Vref represents the maximum input voltage that can be successfully converted to an accurate digital representation. As such, it is important that Vref be larger, or the same as, the maximum value of Vin. Bear in mind, however, that a value much larger than the value of Vin will result in fewer quantisation levels representing the original signal. For example, if we know our signal will never increase above 2.4 V, it would be inefficient to use a voltage reference of 5 V because over half of the quantisation levels would be unused.

### Quantisation Error

Quantisation error is a term used to describe the difference between the original signal and the discrete representation of the signal.

$q=&space;\frac{2A}{2^N}$

One quantum can be described as shown above in which A represents the amplitude and the signal spans from A to -A. N represents the number of bits the signal is quantised to.
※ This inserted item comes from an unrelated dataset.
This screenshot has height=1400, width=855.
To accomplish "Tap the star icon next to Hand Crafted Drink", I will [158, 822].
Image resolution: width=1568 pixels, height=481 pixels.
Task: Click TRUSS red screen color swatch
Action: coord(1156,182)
Now that we have investigated quantisation, it is time to see what quantisation means for an ADC. In order to do this, we need to do some more mathematics. The equation below describes quantisation error.

$\epsilon=&space;\frac{\pm{q}}{2}=\pm{A}.2^{-N}$

From this, the power in quantisation error can be defined as shown below.

$P_{\epsilon}=&space;\int_{\frac{-q}{2}}^{\frac{q}{2}}p(\epsilon)&space;\epsilon^2\delta\epsilon&space;\approx&space;\frac{A^2.2^{-2N}}{3}$

Consider the signal in the figure above. The power of the signal can be defined as shown in the equation below.

$P_{s}=&space;\frac{A^2}{T}\int_{0}^{T}sin^2\omega&space;t&space;\delta&space;t&space;=&space;\frac{A^2}{2}$

Thus, the signal to quantisation noise ratio (SQNR) can be defined in decibels as shown below. From this equation it becomes obvious that an ADC with a larger number of quantisation levels results in an improved SQNR ratio.

$10log_{10}\frac{P_s}{P_\epsilon}=1.76+6.02N&space;(dB)$

The SQNR value would be the signal to noise ration (SNR) for an ideal ADC. Unfortunately, there are other sources of noise associated with the analog-to-digital conversion process. Nevertheless, determining the SQNR required for your application, by careful analysis and consideration of the analog signal, will aid in the selection process. The number of quantisation bits of a given analog to digital converter is know as its resolution.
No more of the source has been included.